LMUFormer: Low Complexity Yet Powerful Spiking Model With Legendre Memory Units
Zeyu Liu, Gourav Datta, Anni Li, Peter Anthony Beerel
TL;DR
This paper introduces LMUFormer, a low-complexity sequential model that augments Legendre Memory Units with convolutional patch embedding and channel mixers to approximate Transformer-level performance while preserving sequential processing and enabling efficient training. A spiking variant, Spiking LMUFormer, further enhances energy efficiency by leveraging spike-based computation and careful integration with patch embedding and LMU states. Across permuted sequential MNIST, Speech Commands, and Long Range Arena benchmarks, LMUFormer achieves competitive or superior accuracy with dramatically reduced parameters ($\approx$53x fewer) and FLOPs (≈65x fewer) compared to state-of-the-art Transformer baselines, while the Spiking LMUFormer attains SOTA-like results on SNN benchmarks. The results demonstrate the viability of hybrid LMU-based architectures for streaming, edge-friendly sequence learning, combining memory-based temporal processing with lightweight convolutional front-ends and energy-aware spiking dynamics.
Abstract
Transformer models have demonstrated high accuracy in numerous applications but have high complexity and lack sequential processing capability making them ill-suited for many streaming applications at the edge where devices are heavily resource-constrained.
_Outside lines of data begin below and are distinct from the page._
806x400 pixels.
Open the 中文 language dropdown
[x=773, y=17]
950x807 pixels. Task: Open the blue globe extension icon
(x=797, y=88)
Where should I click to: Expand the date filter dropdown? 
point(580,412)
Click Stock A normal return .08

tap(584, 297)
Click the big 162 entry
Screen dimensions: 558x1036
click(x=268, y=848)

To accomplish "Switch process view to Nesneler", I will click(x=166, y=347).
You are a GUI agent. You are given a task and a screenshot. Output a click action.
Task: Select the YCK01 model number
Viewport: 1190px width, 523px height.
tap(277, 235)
Thus motivated, many researchers have proposed reformulating the transformer models as RNN modules which modify the self-attention computation with explicit states. However, these approaches often incur significant performance degradation. The ultimate goal is to develop a model that has the following properties: parallel training, streaming and low-cost inference, and SOTA performance. In this paper, we propose a new direction to achieve this goal. We show how architectural modifications to a recurrent model can help push its performance toward Transformer models while retaining its sequential processing capability. Specifically, inspired by the recent success of Legendre Memory Units (LMU) in sequence learning tasks, we propose LMUFormer, which augments the LMU with convolutional patch embedding and convolutional channel mixer. Moreover, we present a spiking version of this architecture, which introduces the benefit of states within the patch embedding and channel mixer modules while simultaneously reducing the computing complexity. We evaluated our architectures on multiple sequence datasets. In comparison to SOTA transformer-based models within the ANN domain on the SCv2 dataset, our LMUFormer demonstrates comparable performance while necessitating a remarkable 53 times reduction in parameters and a substantial 65 times decrement in FLOPs. Additionally, owing to our model's proficiency in real-time data processing, we can achieve a 32.03% reduction in sequence length, all while incurring an inconsequential decline in performance. Our code is publicly available at https://github.com/zeyuliu1037/LMUFormer.git.